The AFL has launched the third annual ‘Women’s Coaching Month’, supported by BHP, to take place throughout July.
Women’s Coaching Month presents an opportunity to celebrate the contribution of current women and girls in coaching roles across the country and promote the pathway programs and initiatives to get more women coaching from grassroots through to the elite level.
The surge in popularity in women and girls football since the inception of the AFLW competition in 2017 has seen numbers of women coaching rise sharply too. In 2023 there are more than 2,000 women and girls registered as community football coaches nationally.
There is strong representation across state league and talent pathway programs, with a highlight being the rise in women coaches in the Coates Talent League, up from zero in 2022 to nine this year across the boys and girls programs. Even with this growth, recruiting more women into coaching roles at all levels is a priority for the game.
Under 12’s Coach Kirstyn Abbott, has just started her coaching journey in Bundaberg and is loving every second of it.
Kirstyn began coaching in 2022 and is in her fifth season for the senior women’s team at the ATW Eagles AFL Club. All four of her children also play.
For Kirstyn her drive for coaching goes far beyond wanting to win. She sees the games as an opportunity for kids to learn new skills, gain confidence, while having fun and making friends.
“My passion sits with the kid whose escape is footy training and Saturday games, where they can forget what’s going on at home or school, and spend an hour with their mates, learning and playing a game where they feel equal and included,” she said.
“It is important to remember, that although football is a team game, every child brings their own unique strengths to it. I work hard to ensure that every single child gets equal opportunity, and I take pride in developing and highlighting all skill ability.
“At the end of the day, I want to see more kids playing footy and continue to see growth in junior football. This is why it’s integral to facilitate an environment that kids want to keep coming back to.”
After having such a positive experience coaching over the past two years, Kirstyn encourages any woman considering the opportunity, to take it up.
“Like many other women my age, I grew up with a love for AFL, but was disheartened not to have the opportunity to play a lot of it when I was young. So I find it really exciting to see that young girls are being given equal opportunity to play football now,” she said.
“I highly recommend other women get involved with coaching. Not only is it fun, but it’s incredibly rewarding. Especially if like me, you have a genuine love for the game, and love to see young people thrive in a fantastic sporting environment.”
The BHP and AFL partnership focuses on developing girls and women who want to play, coach, umpire and administer our game, and encourages men and the broader community to be advocates and allies in this space.
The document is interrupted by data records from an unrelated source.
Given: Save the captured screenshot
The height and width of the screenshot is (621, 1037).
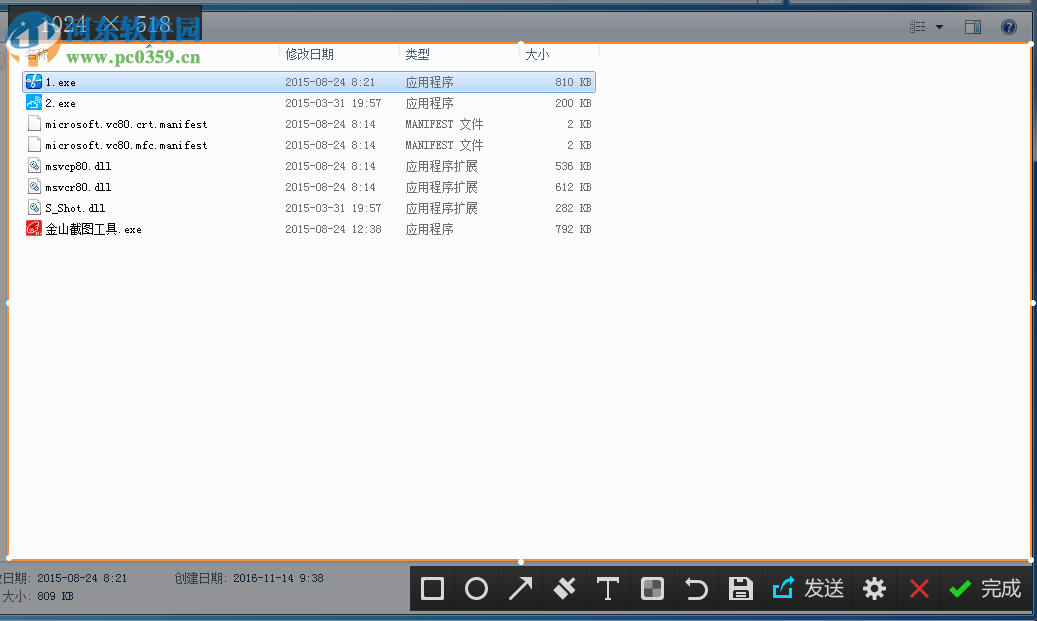Looking at the screenshot, I should 740,588.
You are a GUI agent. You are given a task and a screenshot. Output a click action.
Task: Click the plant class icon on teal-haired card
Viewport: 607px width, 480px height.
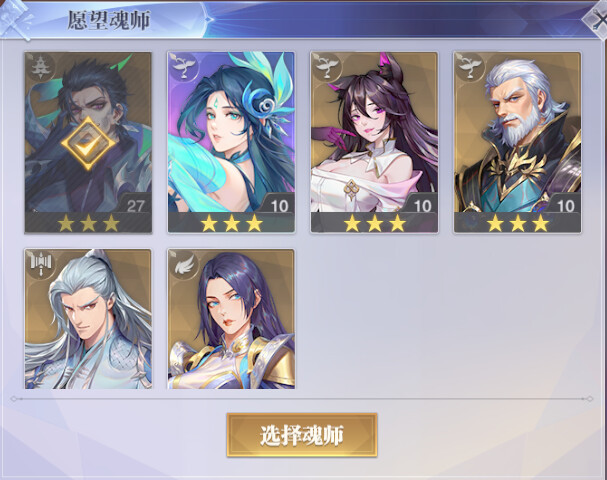pos(182,67)
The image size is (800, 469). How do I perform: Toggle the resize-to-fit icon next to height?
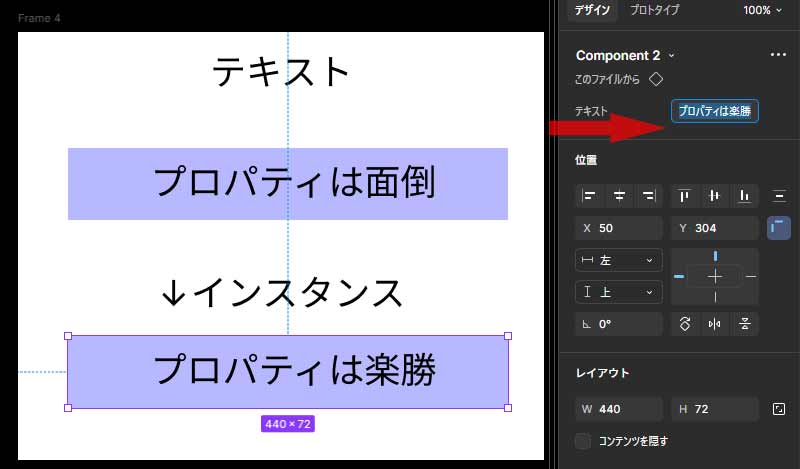779,409
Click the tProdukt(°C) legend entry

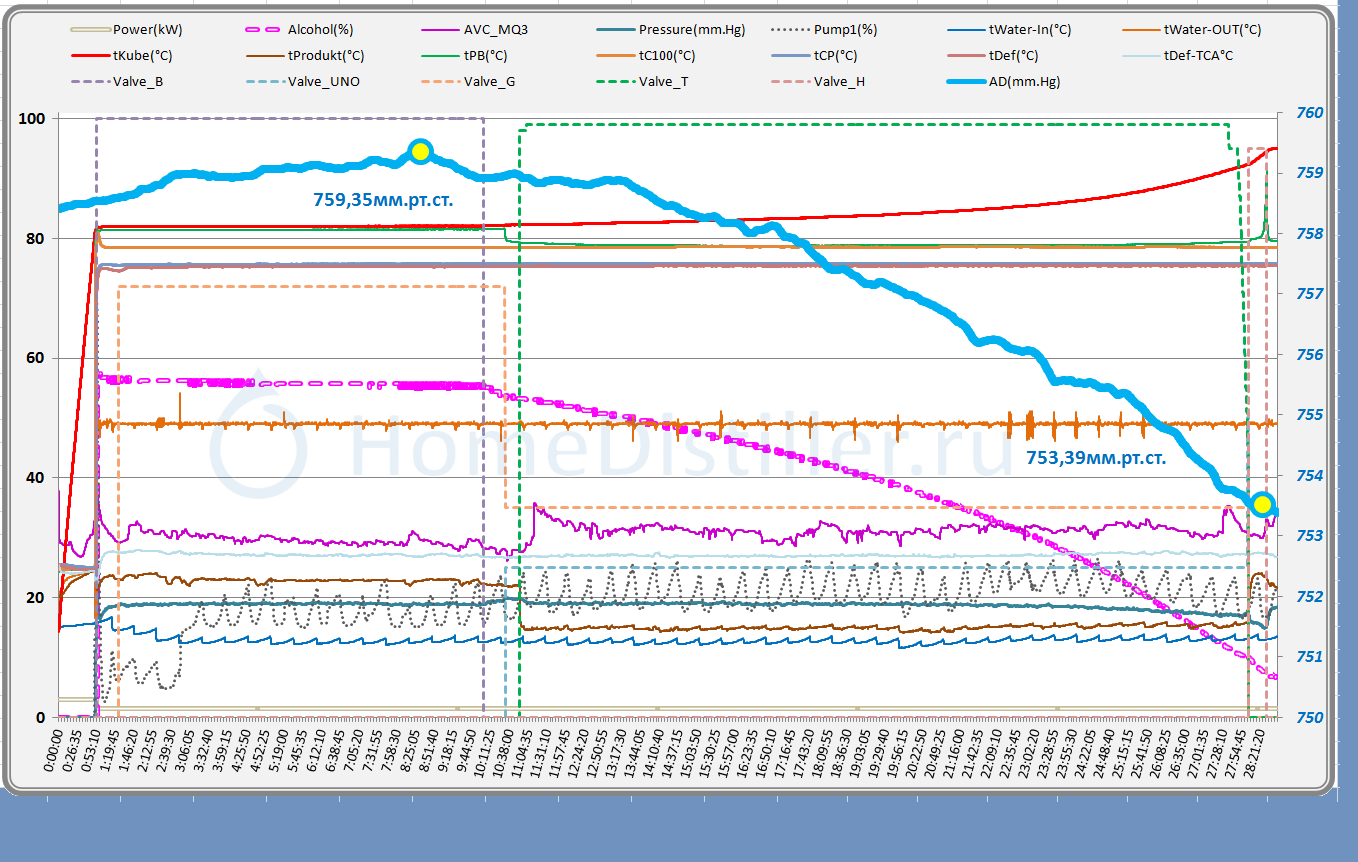coord(324,56)
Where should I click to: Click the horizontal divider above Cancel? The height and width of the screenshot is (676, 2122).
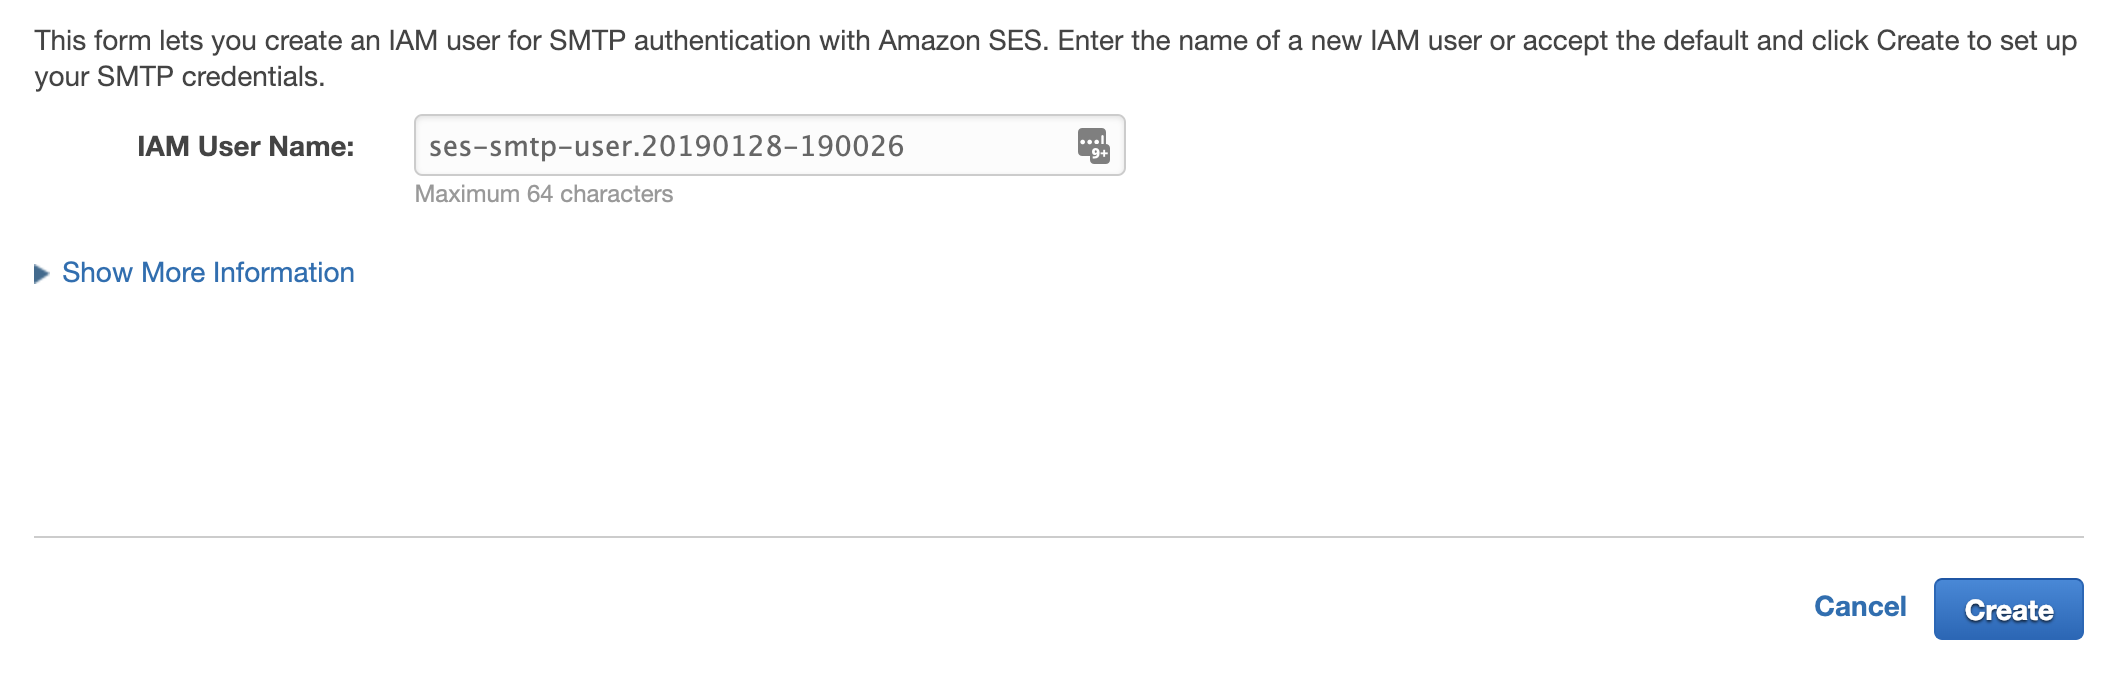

The partnership is a holistic one that focuses on promoting leadership, inclusion, equality and wellbeing, recognising that progression for women is what’s best for the community.
BHP has strong ties to coaching through the BHP Women’s Coaching Academy, which has seen 28 coaches graduate since 2018 and a further eight are currently involved as part of the 2023 program. BHP is also the proud presenting partner of the National She Can Coach program alongside the Women’s Coaching Month campaign.
Another key program to promote women’s coaching is the Women’s Coach Acceleration Program, with nine full-time coaching positions within AFLW programs co-funded by the AFL and clubs.
The BHP Community Coach of the Year Award recognises the outstanding performance and contribution community coaches make to progressing women’s football and shaping their local community. Nominations can be made here.
AFL General Manager Women’s Football, Nicole Livingstone, said that growing and supporting women in coaching is an imperative to ensure the future success of women and girls football.
“We have seen significant momentum generated in the women and girls coaching space in recent years with numbers growing and greater emphasis placed on attraction and retention, not just for women coaching women and girls but women coaching men and boys as well.
“There is a lot of work to be done to continue to build women and girls coaching in Australian football but the significant progress made and sharp focus we have in this space has given us a really strong foundation.
“The support provided by BHP has been instrumental in developing programs designed to support women and girls in coaching and we are seeing the benefits of the programs, including the BHP Women’s Coaching Academy, Women’s Coach Acceleration Program and National She Can Coach program.
“I look forward to seeing the women who are involved in coaching at all levels of the game share the spotlight over the course of July as we tell great stories of those who make such an important contribution through coaching, grow awareness of programs and hope to attract more women to coaching.”